## start

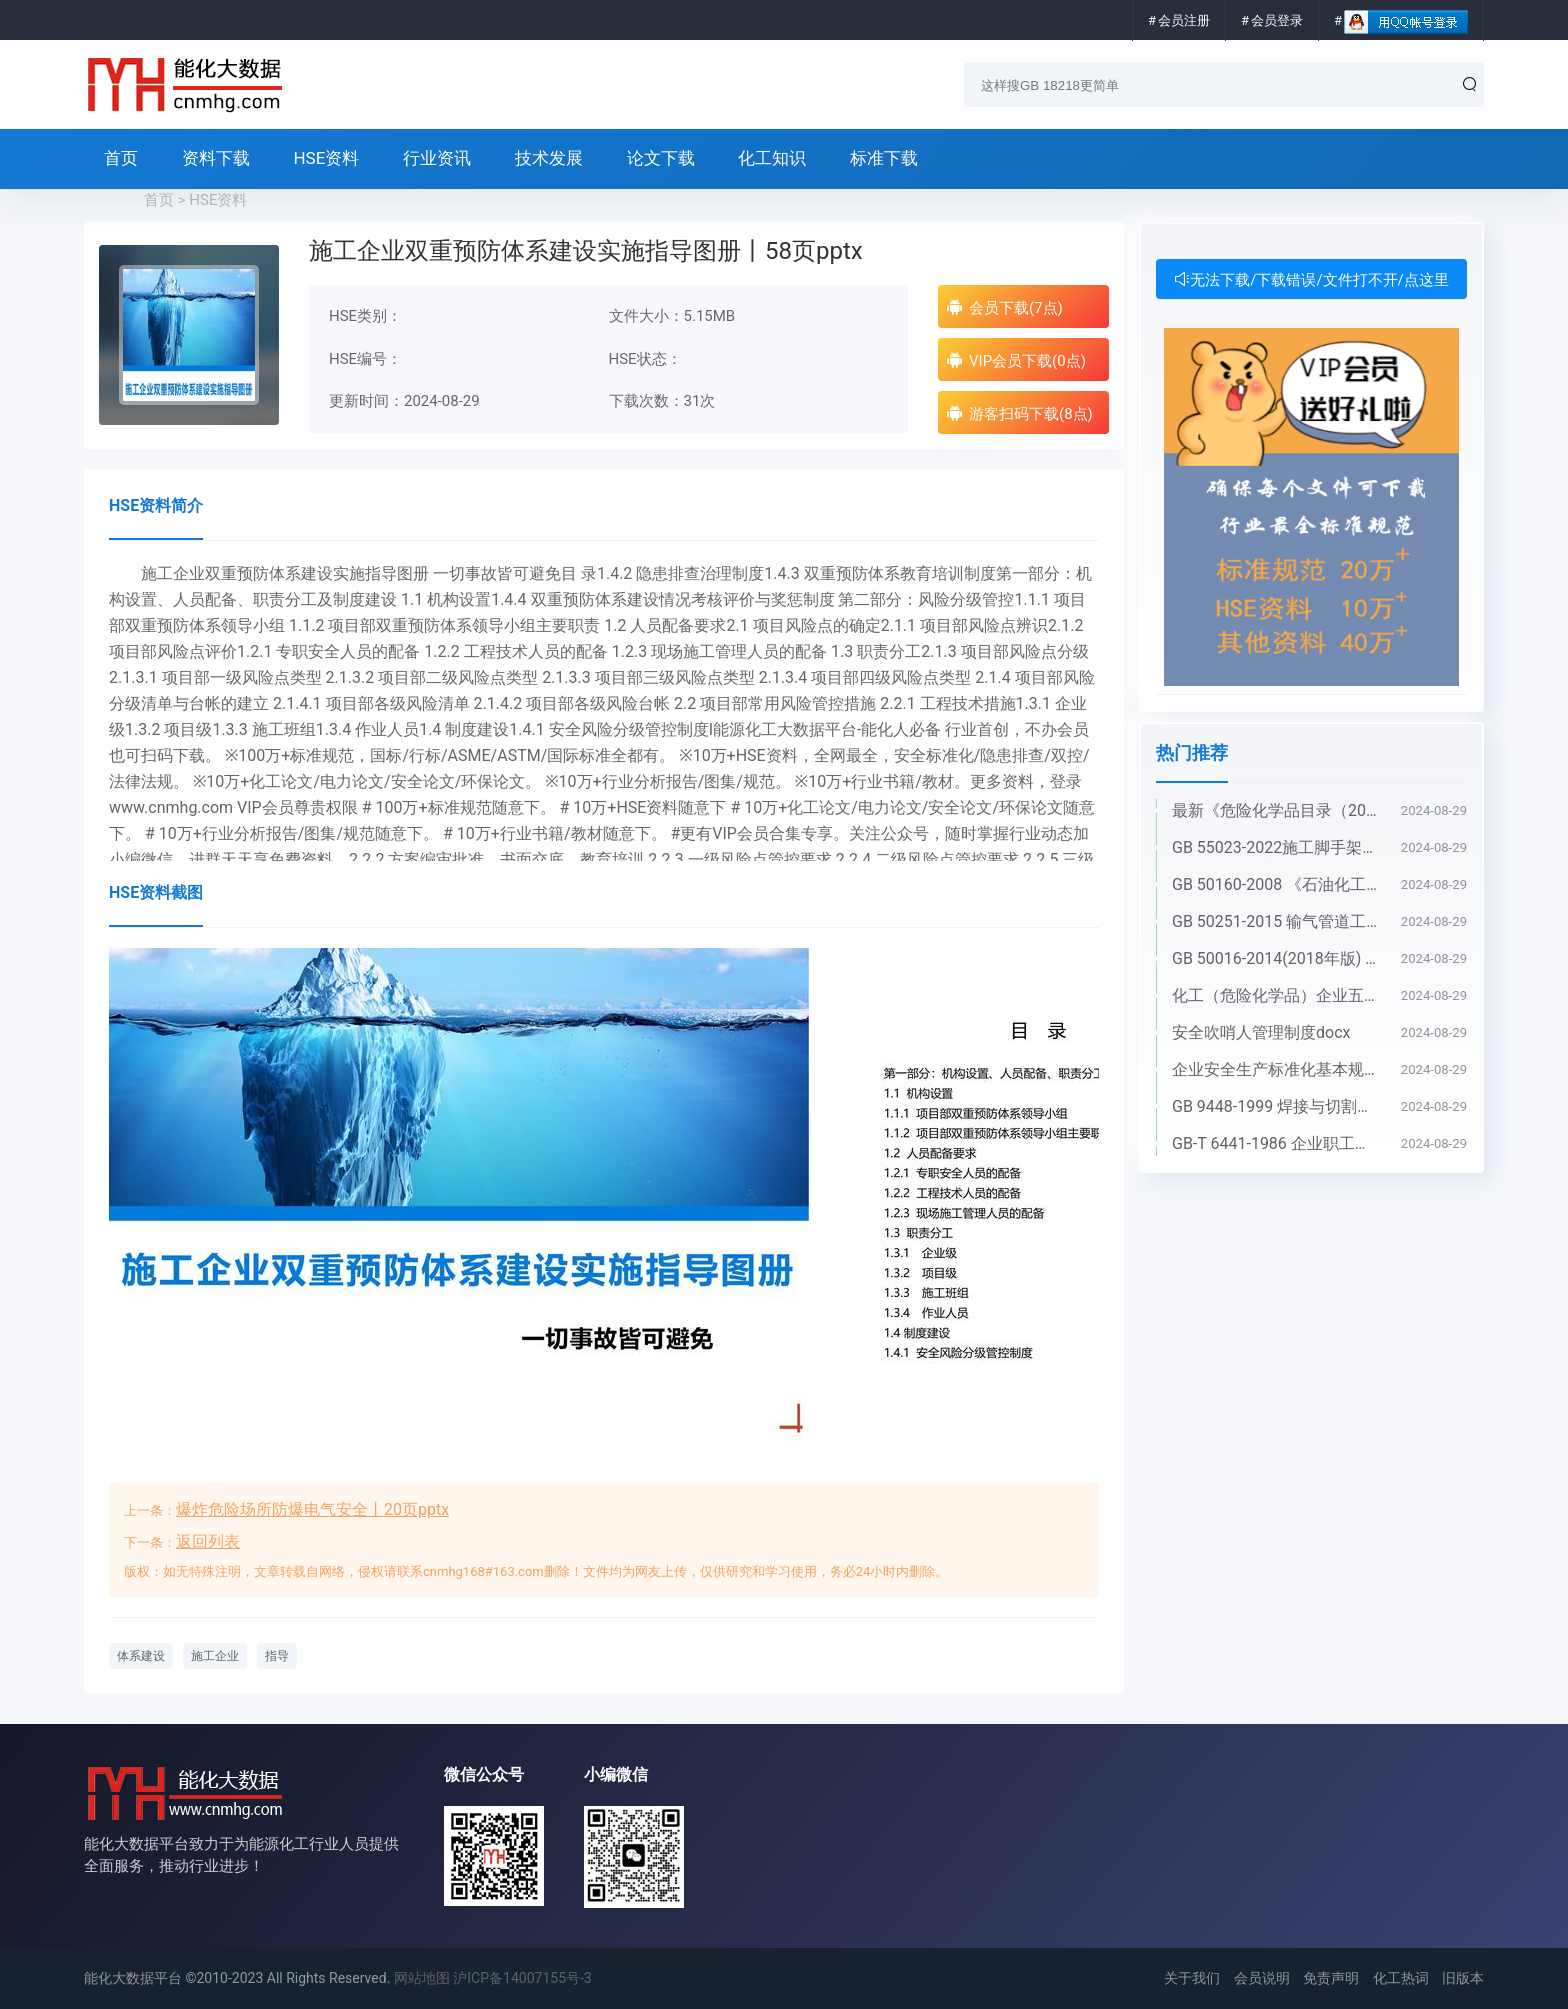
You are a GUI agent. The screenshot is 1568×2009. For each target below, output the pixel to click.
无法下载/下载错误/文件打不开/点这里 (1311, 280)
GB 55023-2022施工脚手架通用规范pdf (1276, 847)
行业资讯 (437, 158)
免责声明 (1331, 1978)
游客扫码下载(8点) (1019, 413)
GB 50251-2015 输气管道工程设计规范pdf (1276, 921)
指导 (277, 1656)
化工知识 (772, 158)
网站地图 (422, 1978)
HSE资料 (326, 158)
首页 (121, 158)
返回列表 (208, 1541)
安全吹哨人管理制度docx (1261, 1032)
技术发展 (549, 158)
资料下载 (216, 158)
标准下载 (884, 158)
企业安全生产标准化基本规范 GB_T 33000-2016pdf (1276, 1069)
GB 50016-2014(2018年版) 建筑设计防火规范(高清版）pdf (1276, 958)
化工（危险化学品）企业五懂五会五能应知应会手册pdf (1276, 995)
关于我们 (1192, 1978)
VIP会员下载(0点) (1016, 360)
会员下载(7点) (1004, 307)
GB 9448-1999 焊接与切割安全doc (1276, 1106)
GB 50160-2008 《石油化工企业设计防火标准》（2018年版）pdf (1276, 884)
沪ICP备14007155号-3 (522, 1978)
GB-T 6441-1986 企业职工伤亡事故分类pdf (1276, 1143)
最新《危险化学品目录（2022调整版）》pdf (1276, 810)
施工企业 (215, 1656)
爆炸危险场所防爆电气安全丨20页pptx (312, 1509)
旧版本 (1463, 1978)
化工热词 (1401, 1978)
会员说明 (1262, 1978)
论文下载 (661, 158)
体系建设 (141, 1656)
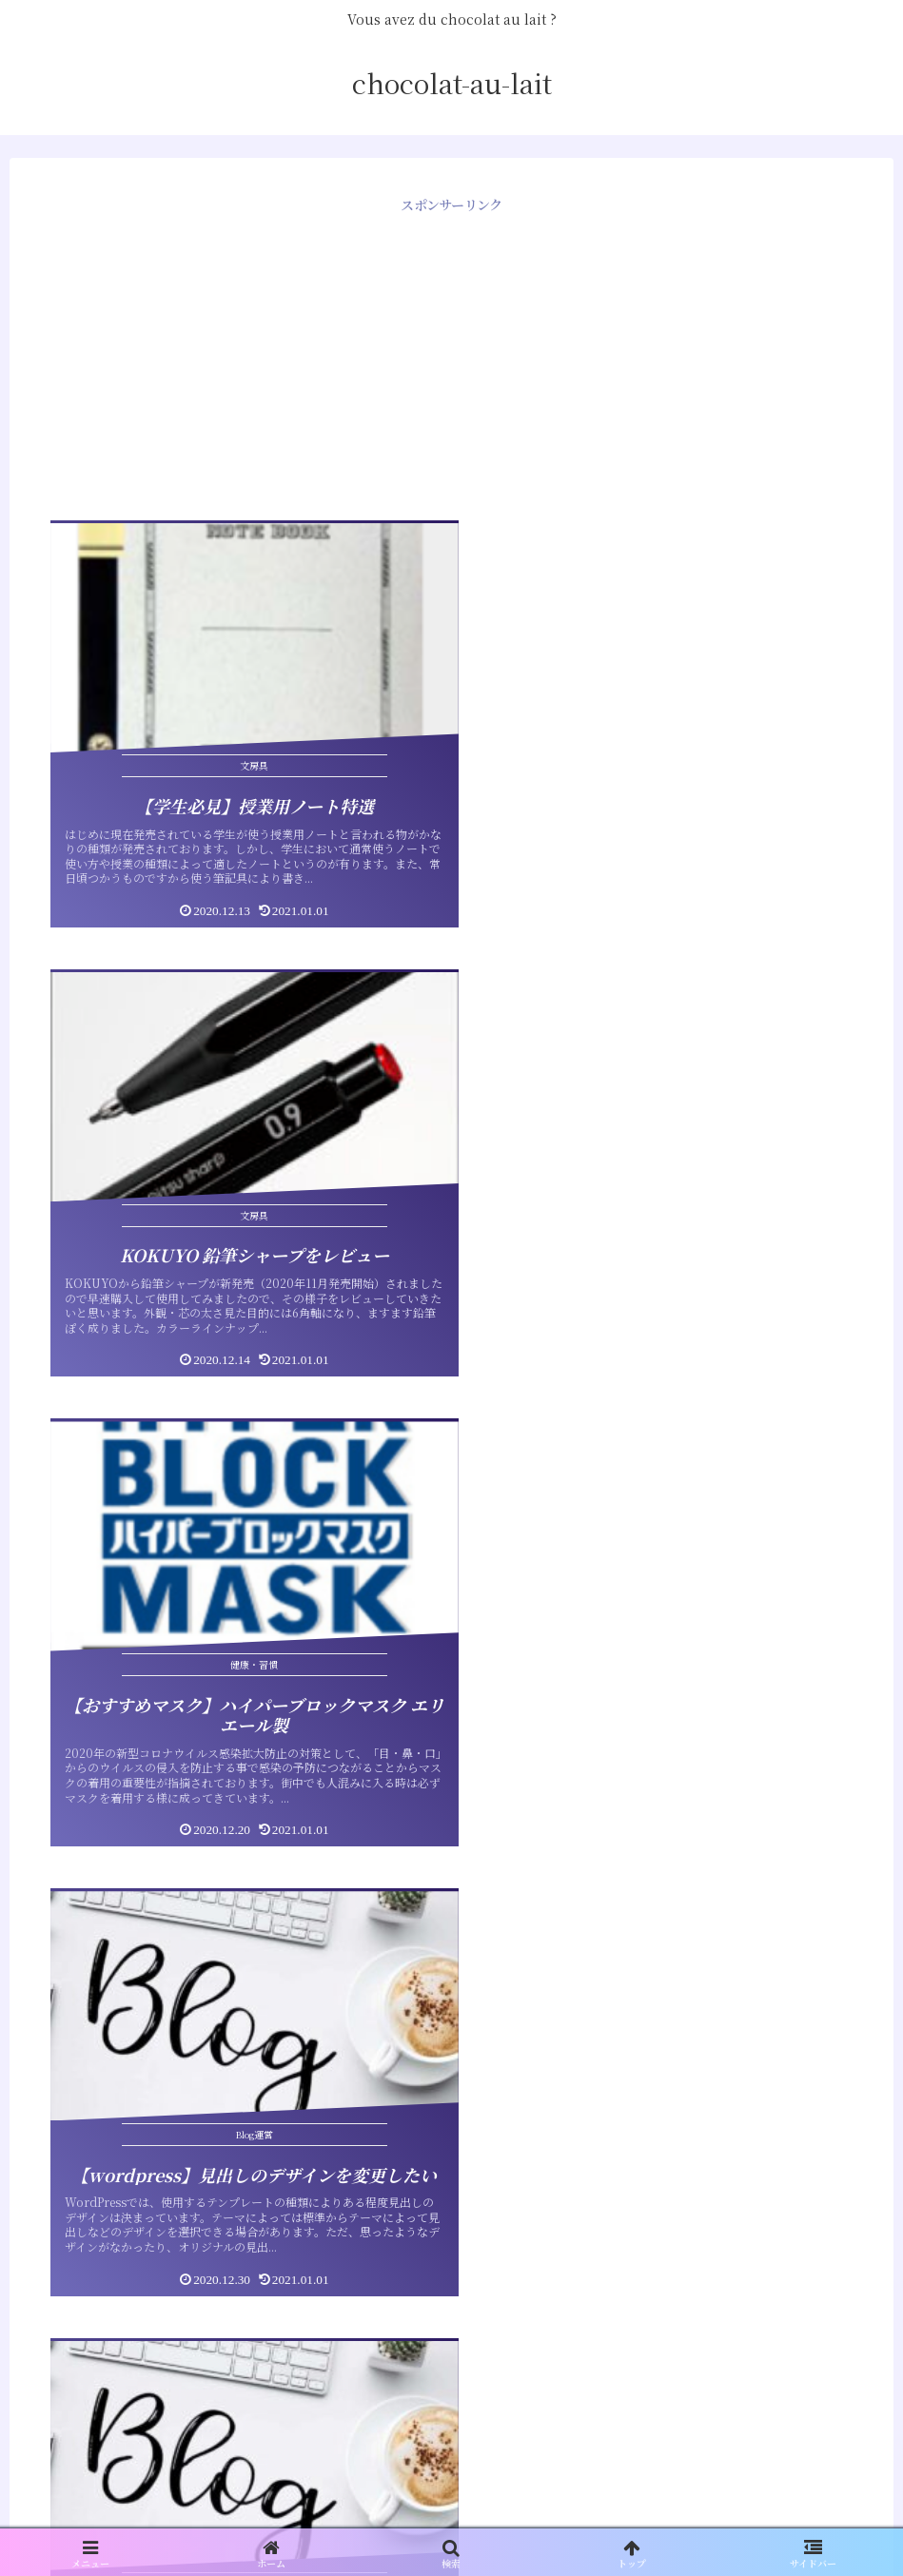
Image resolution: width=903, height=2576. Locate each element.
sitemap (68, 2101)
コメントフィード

## end

▶ [EXERCISE OBJECTIVE]: Copy out everything from the line containing "行业资讯 (437, 158)" down to the end of the data, changing "sitemap" to "site map" and leaving all else unchanged. Omit the pictures.

▶ [FULL ANSWER]:
行业资讯 (437, 158)
免责声明 (1331, 1978)
游客扫码下载(8点) (1019, 413)
GB 50251-2015 输气管道工程设计规范pdf (1276, 921)
指导 (277, 1656)
化工知识 (772, 158)
网站地图 (422, 1978)
HSE资料 (326, 158)
首页 (121, 158)
返回列表 (208, 1541)
安全吹哨人管理制度docx (1261, 1032)
技术发展 (549, 158)
资料下载 (216, 158)
标准下载 (884, 158)
企业安全生产标准化基本规范 GB_T 33000-2016pdf (1276, 1069)
GB 50016-2014(2018年版) 建筑设计防火规范(高清版）pdf (1276, 958)
化工（危险化学品）企业五懂五会五能应知应会手册pdf (1276, 995)
关于我们 (1192, 1978)
VIP会员下载(0点) (1016, 360)
会员下载(7点) (1004, 307)
GB 9448-1999 焊接与切割安全doc (1276, 1106)
GB 50160-2008 《石油化工企业设计防火标准》（2018年版）pdf (1276, 884)
沪ICP备14007155号-3 (522, 1978)
GB-T 6441-1986 企业职工伤亡事故分类pdf (1276, 1143)
最新《危险化学品目录（2022调整版）》pdf (1276, 810)
施工企业 (215, 1656)
爆炸危险场所防爆电气安全丨20页pptx (312, 1509)
旧版本 (1463, 1978)
化工热词 (1401, 1978)
会员说明 (1262, 1978)
论文下载 (661, 158)
体系建设 (141, 1656)
Image resolution: width=903, height=2576. Locate each element.
site map (68, 2101)
コメントフィード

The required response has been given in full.